A Companhia de Saneamento de Pernambuco (Compesa) vem aumentando o gasto com pessoal nos últimos anos. Enquanto isso, funcionários fantasmas e falsos concursados na folha de pagamento estão sendo investigados pelo Departamento de Repressão ao Crime Organizado (Dracco) da Polícia Civil do Estado. O escândalo veio à público em postagem do Blog de Jamildo, que teve acesso a relatórios internos da Compesa. O esquema vem acontecendo há 3 anos e perdurou no período da pandemia da covid-19. A Compesa diz que já resolveu o problema com a demissão por justa causa da funcionária envolvida.

A Polícia Civil ainda não divulgou detalhes sobre o funcionamento do esquema, mas as demonstrações contábeis da Compesa mostram que os gastos com pessoal vêm aumentando, enquanto o número de servidores na folha de pagamentos vem caindo. Os reajustes salariais subiram apenas pouco mais de um por cento sobre a inflação do período, o que não justificaria o aumento de despesa de milhões.

Relatório atualizado no dia 2 de maio deste ano pela Compesa aponta para um número de 6.186 funcionários diretos e indiretos. O número é inferior aos 6.356 registrados em 2020 e 2021, mas as despesas aumentaram. A despeito da pandemia da covid-19, os gastos com pessoal foram aumentando.

Ao longo dos anos, a despesa foi subido. Entre 2019 e 2020 passou de R$ 280 milhões para R$ 306 milhões. No ano seguinte avançou para R$ 324 milhões e em 2021 alcançou R$ 327 milhões. Os dados estão nos demonstrativos contábeis da empresa.

Ciente da fraude, a Compesa diz que tomou as medidas necessárias para coibir a ação e que chegou a demitir uma funcionária por justa causa. Por meio de nota, a companhia explica que "o controle interno da companhia identificou, há 60 dias, irregularidades na folha de pagamento e, imediatamente, instaurou sindicância interna para apurar o fato, além de notificar a Polícia Civil para as devidas apurações".

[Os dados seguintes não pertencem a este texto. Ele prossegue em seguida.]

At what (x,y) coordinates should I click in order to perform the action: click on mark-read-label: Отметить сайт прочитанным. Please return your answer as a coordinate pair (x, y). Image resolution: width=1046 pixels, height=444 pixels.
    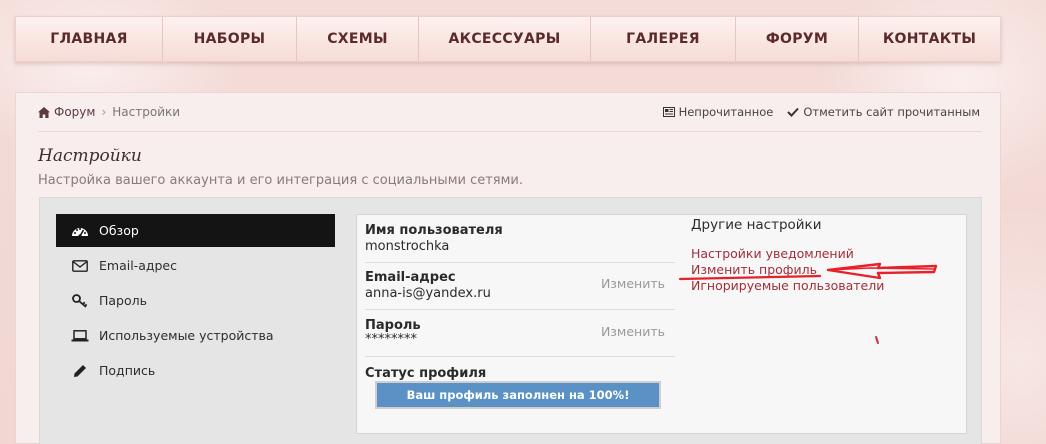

A empresa afirma, ainda, que a investigação interna foi concluída em abril. "O procedimento interno foi concluído no mês passado e a funcionária envolvida demitida por justa causa. A Compesa repudia veementemente tais atos e está atuando com todo o rigor que o caso requer, inclusive com ação ajuizada na justiça para reparação dos danos causados aos cofres públicos'', afirma, sem responder ao questionamento da reportagem de quanto foi o prejuízo causado.

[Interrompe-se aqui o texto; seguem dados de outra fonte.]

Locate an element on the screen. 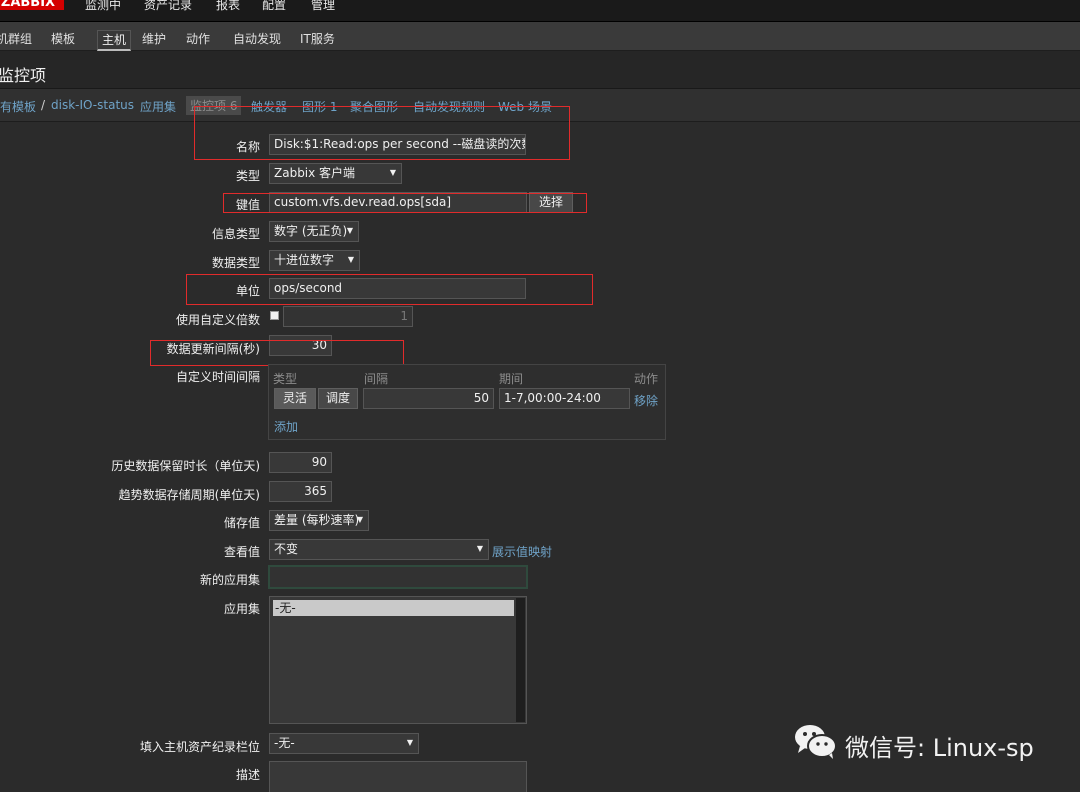 The image size is (1080, 792). trends-label: 趋势数据存储周期(单位天) is located at coordinates (189, 495).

Em 2021, a Compesa completou 50 anos de história. A empresa está presente em 172 municípios de Pernambuco, além do distrito de Fernando de Noronha, atendendo a uma população de 7,6 milhões de pessoas com abastecimento de água e 2,1 milhões com tratamento de esgoto.

No ano passado, a companhia investiu de R$ 808 milhões, superando em 17% o resultado do ano anterior. Do valor investido em 2021, R$ 377 milhões foram utilizados para a melhoria e expansão dos serviços de água, R$ 413 milhões em esgotamento sanitário, incluindo a execução do Programa Cidade Saneada, que pretende universalizar o atendimento em 15 cidades da Região Metropolitana do Recife (RMR), além de Goiana.

Apesar do avanço no resultado econômico e socioambiental, a Compesa precisa ficar atenta a golpes e fraudes que podem manchar a imagem da companhia em pleno ano de eleição. A empresa já tem um histórico de conflito político. O mais recente deles foi a saída do ex-presidente Roberto Tavares, a pedido do ex-prefeito Geraldo Julio, para dar a vaga a atual gestora Manuela Marinho.

Polícia Civil

Em nota, a Polícia Civil de Pernambuco informa que, "após solicitação da presidente da Compesa, Manuela Marinho, designou em caráter especial, Delegado do Departamento de Combate à Corrupção e ao Crime Organizado (DRACCO), para conduzir apuração de supostas irregularidades na folha de pagamento da citada empresa estatal, que teriam sido praticadas por servidores públicos. Ao final das investigações, a PCPE se pronunciará sobre o caso".